Queen Anne Style Home: A romantic Victorian house with porches, balconies, and bay windows were used to add variety and "bring the outside in." Elaborate exterior woodworking called "gingerbread".
 
 Bungalow Style Home: The bungalow wood was left natural or stained,  with exposed rafters, and long low picketed roof with a shallow "shed" dormer.

Ranch/Split Level Style Home: The ranch is partly shaped by the automobile. The front dominated with a large "picture window" and by a large garage.

Prairie Style Home: Horizontal lines rule the Prairie style, accented by wide eaves. Windows are grouped in horizontal bands, and bricks are narrow to accent the horizontal. The Prairie style home allows natural textures and lines of the structure to speak for itself.

Colonial Revival Style Home: Most popular housing style for a family. These houses are inspired by Dutch Colonial, Spanish Colonial, New england, and Georgian.

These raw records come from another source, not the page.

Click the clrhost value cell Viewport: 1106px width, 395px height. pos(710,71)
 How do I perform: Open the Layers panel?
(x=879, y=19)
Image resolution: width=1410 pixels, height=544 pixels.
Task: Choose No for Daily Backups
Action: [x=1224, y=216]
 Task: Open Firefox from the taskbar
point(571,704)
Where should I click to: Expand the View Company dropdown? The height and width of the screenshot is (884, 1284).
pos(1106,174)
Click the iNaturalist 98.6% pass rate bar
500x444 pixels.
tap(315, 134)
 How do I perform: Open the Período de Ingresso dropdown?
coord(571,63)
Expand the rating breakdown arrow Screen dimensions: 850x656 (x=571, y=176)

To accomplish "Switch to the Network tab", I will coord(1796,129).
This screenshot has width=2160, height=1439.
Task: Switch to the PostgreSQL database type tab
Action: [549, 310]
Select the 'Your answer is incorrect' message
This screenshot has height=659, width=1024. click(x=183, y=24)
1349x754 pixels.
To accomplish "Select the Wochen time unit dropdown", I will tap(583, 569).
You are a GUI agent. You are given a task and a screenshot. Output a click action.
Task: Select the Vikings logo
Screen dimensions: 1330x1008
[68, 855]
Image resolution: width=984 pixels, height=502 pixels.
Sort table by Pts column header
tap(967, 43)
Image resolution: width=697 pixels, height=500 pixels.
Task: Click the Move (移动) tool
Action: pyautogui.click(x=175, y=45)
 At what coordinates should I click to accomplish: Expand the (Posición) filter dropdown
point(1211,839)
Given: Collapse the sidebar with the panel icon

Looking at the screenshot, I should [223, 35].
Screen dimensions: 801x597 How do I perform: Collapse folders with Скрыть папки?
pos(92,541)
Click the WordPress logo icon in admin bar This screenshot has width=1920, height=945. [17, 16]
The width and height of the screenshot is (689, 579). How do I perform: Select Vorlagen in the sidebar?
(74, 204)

International School and Contemporary Style Home: These houses are "Neo-Eclectric." Theses houses include a turret, a set of palladian windows, arched windows, and sharp gables. A Modern Art Style "less is a bore."
Cape Cod Syle Home: Characterized by a low, broad frame building, generally a story and a half high, with a steep, pitched roof with end gables, a large central chimney and very little ornamentation. Very simple: symmetrically designed with a central front door surrounded by two multi-paned windows on each side. Homes were designed to withstand the stormy, stark weather of the Massachusetts coast.
Colonial Revival (Dutch) Style Home: A style of domestic architecture, primarily characterized by gambrel roofs having curved eaves along the length of the house.
Neo-Eclectric Style Home:considered an outgrowth of postmodern architecture. It differs from postmodernism in that it is not creatively experimental.